My response to watching:

      I have yet to hear two people communicate in silence. Silence is a response but gets lost in translation if used bidirectionally. Not to say that "holding our tongues" doesn't have it's appropriate practice. We don't respect our language. It's grossly taken for granted.

     My new perspective on language and its development is that it closely matches our own development to maturity. People who talk like babies or little at all (other than just "quiet spoken" people) are likely to be in that stage of development. People who speak like professional adults tend to be employed and mature people, even if they are mature beyond their years. I watched a documentary on a 19 year old entrepreneur who speaks beyond his chronological years. At 15 years old he was a college freshman.

     When you have a high level of vocabulary, you are more likely to have more complex, abstract (related to adult stage of development) and creative thoughts. This level of thought, creativity and logic are unique to the individual but many times has a group influence. I think the best way to fuel language development is through conversation, writing (even with bad spelling) and reading. Any lacking in those activities will stifle a young person from (dare I say) maturing and becoming the person they were designed to become genetically.

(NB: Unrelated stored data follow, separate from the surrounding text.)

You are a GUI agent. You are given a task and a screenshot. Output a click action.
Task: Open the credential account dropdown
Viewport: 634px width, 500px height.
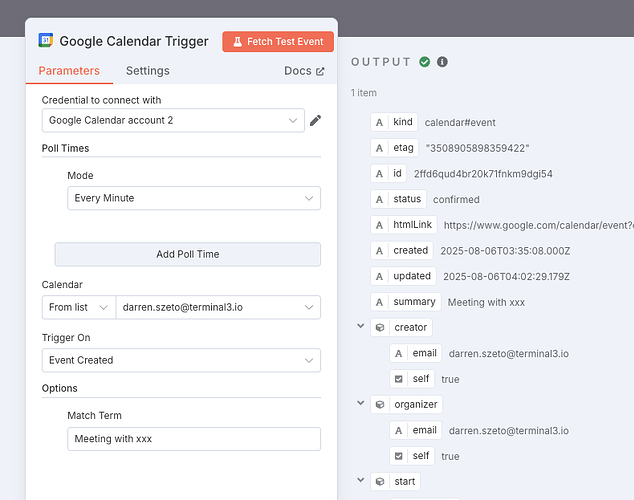pyautogui.click(x=173, y=121)

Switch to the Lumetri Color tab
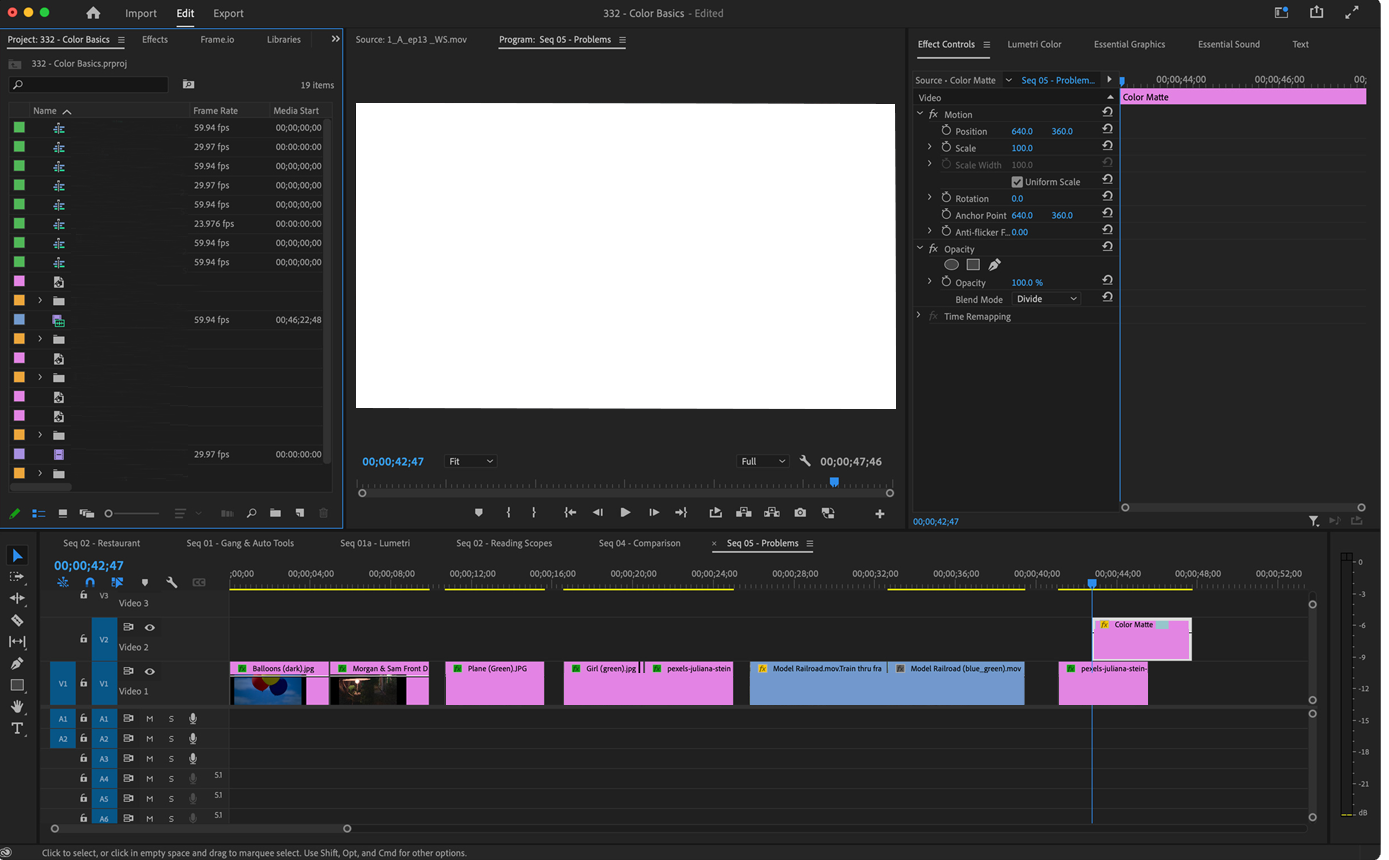click(x=1034, y=44)
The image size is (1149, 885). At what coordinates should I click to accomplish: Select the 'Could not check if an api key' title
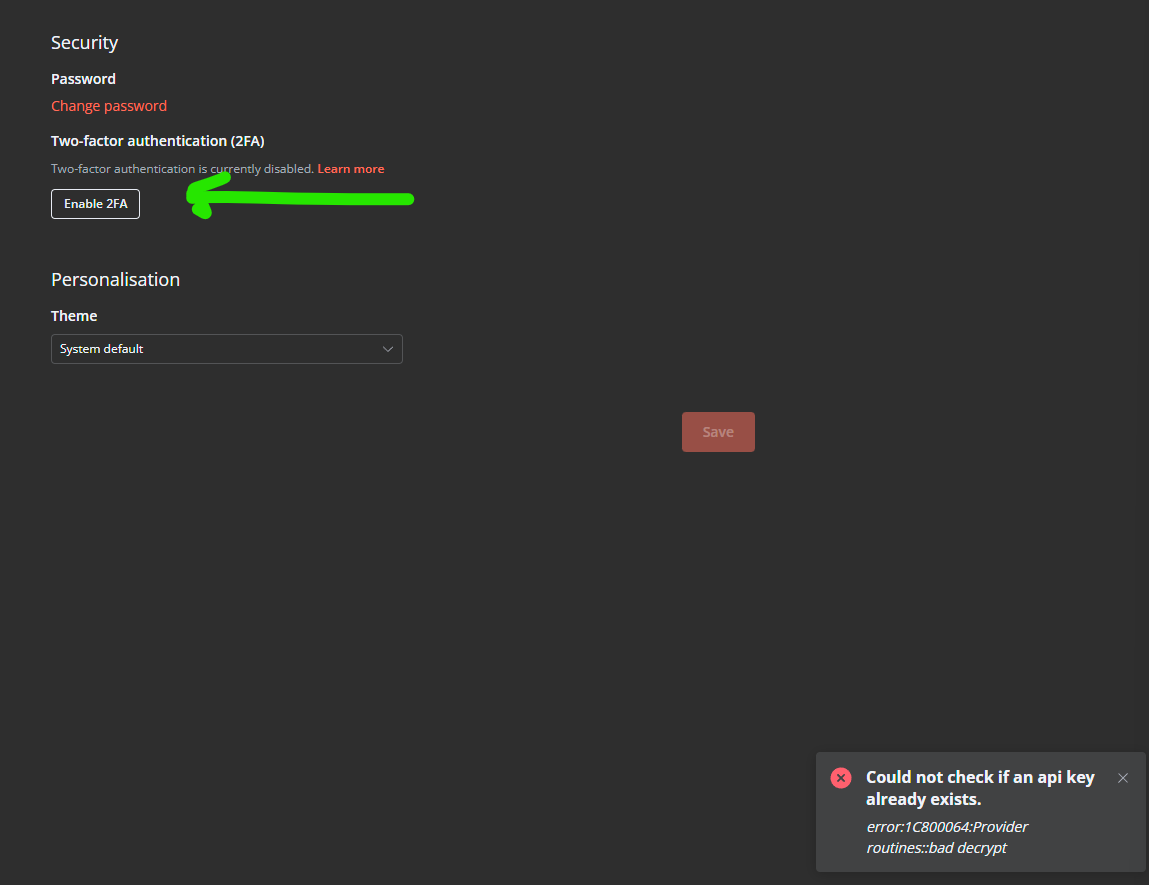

     I knew a child who did not talk a few years ago. I gave my talk/write/read theory for language (and even relationship) development a test drive. I talked to him when other people tried to intuit with him. I told him that everything he needed to learn, he's already heard for many years of his life (changing the task from learning to recognition). When I developed a relationship through talking (rapport), I then helped him learn to read. His emerging reading skills then reinforced his speaking vocabulary and his sleeping auditory index was awakened. When he gained confidence in reading, he dared to write. And now- he is writing his own short plays and sharing his subject view of the world.

     Language, relationship, and maturation are all so closely intertwined, that weakness in one of those areas wreaks havoc on the other two. The same way I can assure him that a sentence that has the word "cat" will most likely also have a word like "meow", "fur", "tail", "purr" and "animal." I am now helping him sift through the predictable parts of his life so that he can focus his energy on the ones that are growing (like his academic life, relationships, conversation). I'm trying to get him to trust that an arrow pointing in a direction with the plane sign means that if we go that direction- that will take us to the airport. Or, if it it's the first meal of the day- that means it's breakfast. Or, Christmas is always in December.

    Now that he is learning more about the world around him and the words that correspond with those qualities, I hope he'll start assigning words that describe him and his preferences. When his stock phrase was "I don't know," I'm holding out for the day he will say some adjectives about himself. I'm hoping some of those words will be: funny, smart, handsome, interesting, a builder, brother, son and future father. So- not that we can't intuit each others meanings, now we have the words to describe our thoughts and interactions.

     With language, now he has an identity and a very bright future. I hope I can see one of his plays or screen plays on the big screen some day!